**What you are asked to do:** Rewrite the stretch of the data from its start through the line containing "This screenshot has width=790, height=507.", changing "Describe the element" to "Identify the element" and leaving everything else unchanged.

# # # # #

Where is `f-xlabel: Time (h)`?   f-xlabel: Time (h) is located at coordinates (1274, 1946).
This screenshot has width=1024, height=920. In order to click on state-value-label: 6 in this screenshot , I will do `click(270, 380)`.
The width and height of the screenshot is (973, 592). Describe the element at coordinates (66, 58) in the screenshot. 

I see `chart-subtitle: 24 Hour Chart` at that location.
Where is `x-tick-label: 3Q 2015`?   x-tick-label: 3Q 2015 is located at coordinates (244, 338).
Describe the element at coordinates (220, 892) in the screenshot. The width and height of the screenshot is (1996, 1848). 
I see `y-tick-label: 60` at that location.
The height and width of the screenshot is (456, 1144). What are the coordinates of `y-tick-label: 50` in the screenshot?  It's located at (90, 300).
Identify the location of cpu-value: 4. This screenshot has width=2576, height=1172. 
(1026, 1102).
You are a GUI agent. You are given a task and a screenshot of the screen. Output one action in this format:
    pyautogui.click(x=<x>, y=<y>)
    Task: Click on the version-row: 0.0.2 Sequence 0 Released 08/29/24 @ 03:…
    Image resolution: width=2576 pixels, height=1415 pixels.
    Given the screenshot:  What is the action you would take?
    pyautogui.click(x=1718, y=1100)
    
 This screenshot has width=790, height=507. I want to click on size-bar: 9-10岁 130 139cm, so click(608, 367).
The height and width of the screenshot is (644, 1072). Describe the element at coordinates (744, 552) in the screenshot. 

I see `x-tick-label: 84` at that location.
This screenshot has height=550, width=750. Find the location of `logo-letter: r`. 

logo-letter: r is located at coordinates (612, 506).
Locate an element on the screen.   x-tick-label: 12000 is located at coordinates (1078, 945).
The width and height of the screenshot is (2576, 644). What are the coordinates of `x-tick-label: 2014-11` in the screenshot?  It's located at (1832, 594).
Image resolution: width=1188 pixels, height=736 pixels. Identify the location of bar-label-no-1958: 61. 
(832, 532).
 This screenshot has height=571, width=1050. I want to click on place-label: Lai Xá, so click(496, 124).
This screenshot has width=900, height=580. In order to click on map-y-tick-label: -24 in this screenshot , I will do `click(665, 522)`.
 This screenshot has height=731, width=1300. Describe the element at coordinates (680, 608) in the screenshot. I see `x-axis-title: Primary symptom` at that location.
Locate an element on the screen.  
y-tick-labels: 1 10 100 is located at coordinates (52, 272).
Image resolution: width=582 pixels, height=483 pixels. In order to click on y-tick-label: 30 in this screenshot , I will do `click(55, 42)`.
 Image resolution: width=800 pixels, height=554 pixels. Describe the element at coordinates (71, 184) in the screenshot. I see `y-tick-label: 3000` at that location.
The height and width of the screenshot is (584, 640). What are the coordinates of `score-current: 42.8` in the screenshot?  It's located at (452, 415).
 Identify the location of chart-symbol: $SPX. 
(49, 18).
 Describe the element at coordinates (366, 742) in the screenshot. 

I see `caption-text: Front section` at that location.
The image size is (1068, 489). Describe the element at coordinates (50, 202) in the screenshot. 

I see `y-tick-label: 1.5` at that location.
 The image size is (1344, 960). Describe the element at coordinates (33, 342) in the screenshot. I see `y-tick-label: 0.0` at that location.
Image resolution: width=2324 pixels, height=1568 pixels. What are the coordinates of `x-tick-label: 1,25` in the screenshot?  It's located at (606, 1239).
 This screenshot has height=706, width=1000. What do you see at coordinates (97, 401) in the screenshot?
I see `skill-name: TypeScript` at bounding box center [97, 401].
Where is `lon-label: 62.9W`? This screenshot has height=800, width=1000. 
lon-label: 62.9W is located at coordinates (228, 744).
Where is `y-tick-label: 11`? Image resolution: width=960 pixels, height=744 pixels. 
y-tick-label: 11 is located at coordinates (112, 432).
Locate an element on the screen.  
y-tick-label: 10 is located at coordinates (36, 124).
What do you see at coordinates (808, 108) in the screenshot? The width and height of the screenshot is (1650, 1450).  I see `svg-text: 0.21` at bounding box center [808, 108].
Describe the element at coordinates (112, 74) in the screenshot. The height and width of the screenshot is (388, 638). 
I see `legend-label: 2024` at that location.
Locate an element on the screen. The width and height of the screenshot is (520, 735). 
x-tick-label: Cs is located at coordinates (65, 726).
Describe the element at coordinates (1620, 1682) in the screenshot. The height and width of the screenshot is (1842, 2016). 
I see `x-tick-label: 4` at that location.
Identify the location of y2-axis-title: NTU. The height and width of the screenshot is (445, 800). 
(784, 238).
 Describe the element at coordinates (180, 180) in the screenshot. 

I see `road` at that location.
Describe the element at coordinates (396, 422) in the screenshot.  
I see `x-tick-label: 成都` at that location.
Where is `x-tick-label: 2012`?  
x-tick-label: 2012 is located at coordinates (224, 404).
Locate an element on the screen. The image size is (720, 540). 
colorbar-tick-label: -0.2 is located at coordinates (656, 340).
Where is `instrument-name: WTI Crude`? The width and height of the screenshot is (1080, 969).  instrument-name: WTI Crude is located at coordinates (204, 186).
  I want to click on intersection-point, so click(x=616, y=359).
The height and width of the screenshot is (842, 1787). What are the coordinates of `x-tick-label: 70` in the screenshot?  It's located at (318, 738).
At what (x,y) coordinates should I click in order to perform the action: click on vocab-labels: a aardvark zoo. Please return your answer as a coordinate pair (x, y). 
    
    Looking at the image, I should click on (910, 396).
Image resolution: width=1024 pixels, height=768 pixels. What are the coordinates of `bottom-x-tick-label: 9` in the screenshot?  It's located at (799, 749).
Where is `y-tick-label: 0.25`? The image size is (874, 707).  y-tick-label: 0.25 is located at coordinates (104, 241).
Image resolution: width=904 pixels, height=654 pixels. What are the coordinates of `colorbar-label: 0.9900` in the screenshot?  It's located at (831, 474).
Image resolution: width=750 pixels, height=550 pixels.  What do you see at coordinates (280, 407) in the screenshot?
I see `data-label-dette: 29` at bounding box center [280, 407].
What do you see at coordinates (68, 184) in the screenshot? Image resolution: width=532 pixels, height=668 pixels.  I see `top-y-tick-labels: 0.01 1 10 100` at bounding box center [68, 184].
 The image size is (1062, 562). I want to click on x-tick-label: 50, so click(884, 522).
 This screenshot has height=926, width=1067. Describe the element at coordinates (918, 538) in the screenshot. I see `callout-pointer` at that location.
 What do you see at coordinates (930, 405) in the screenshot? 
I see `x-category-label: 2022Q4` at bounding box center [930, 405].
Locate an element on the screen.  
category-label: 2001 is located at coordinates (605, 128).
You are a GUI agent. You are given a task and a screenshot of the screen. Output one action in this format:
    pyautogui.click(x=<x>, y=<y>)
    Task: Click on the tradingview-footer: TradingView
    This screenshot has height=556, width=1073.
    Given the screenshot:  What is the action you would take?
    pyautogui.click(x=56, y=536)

# # # # #

**Result of this task:**
Where is `f-xlabel: Time (h)`?   f-xlabel: Time (h) is located at coordinates (1274, 1946).
This screenshot has width=1024, height=920. In order to click on state-value-label: 6 in this screenshot , I will do `click(270, 380)`.
The width and height of the screenshot is (973, 592). Identify the element at coordinates (66, 58) in the screenshot. 

I see `chart-subtitle: 24 Hour Chart` at that location.
Where is `x-tick-label: 3Q 2015`?   x-tick-label: 3Q 2015 is located at coordinates (244, 338).
Identify the element at coordinates (220, 892) in the screenshot. The width and height of the screenshot is (1996, 1848). 
I see `y-tick-label: 60` at that location.
The height and width of the screenshot is (456, 1144). What are the coordinates of `y-tick-label: 50` in the screenshot?  It's located at (90, 300).
Identify the location of cpu-value: 4. This screenshot has width=2576, height=1172. 
(1026, 1102).
You are a GUI agent. You are given a task and a screenshot of the screen. Output one action in this format:
    pyautogui.click(x=<x>, y=<y>)
    Task: Click on the version-row: 0.0.2 Sequence 0 Released 08/29/24 @ 03:…
    Image resolution: width=2576 pixels, height=1415 pixels.
    Given the screenshot:  What is the action you would take?
    pyautogui.click(x=1718, y=1100)
    
 This screenshot has width=790, height=507. I want to click on size-bar: 9-10岁 130 139cm, so click(608, 367).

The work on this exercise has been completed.